Cependant, au milieu de ces larmes, l’ancre oisive est arrachée du sable ; déjà les rames, déjà la voile emportent le vaisseau (2, 430) qui fuit, creusant derrière soi un écumeux sillon. Lemnos n’est plus qu’un point à l’horizon, et déjà paraît l’île d'Électre, célèbre par ces mystères de Thrace, dont un dieu que la terreur environne punit les indiscrets révélateurs. Jamais Jupiter n’osa déchaîner la tempête sur les flots qui la baignent ; seul, son dieu les soulève pour écarter de ses rivages les infidèles nochers. Cependant le pontife Thyotès quitte le sanctuaire, et vient au-devant des Argonautes ; il les reçoit dans le temple, et leur en dévoile les rites mystérieux. Mais c’est assez entretenir de toi le vulgaire, ô Samothrace ! (2, 440) adieu ; laissons à ton culte ses redoutables secrets.
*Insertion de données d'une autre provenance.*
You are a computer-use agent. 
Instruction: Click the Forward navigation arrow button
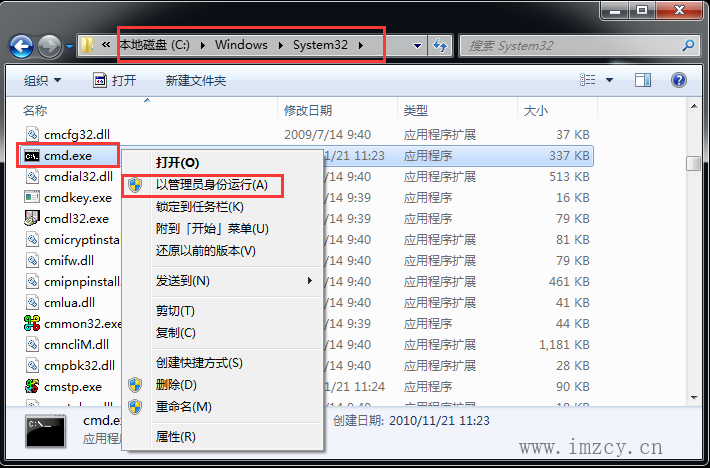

Après leur initiation, les Argonautes joyeux se rembarquent au lever du soleil ; ils perdent de vue les côtes qu’ils avaient visitées, côtoyent l’île d’Imbros, et abordent, vers le milieu du jour, aux rivages de la Dardanie et du promontoire de Sigée. On prend terre. Les uns disposent en légers pavillons de blanches voiles ; les autres écrasent le froment doré sous la meule ; ceux-ci font jaillir d’un caillou l’étincelle qui tombe (2, 450) sur la feuille, et qu’attise le soufre, son actif aliment.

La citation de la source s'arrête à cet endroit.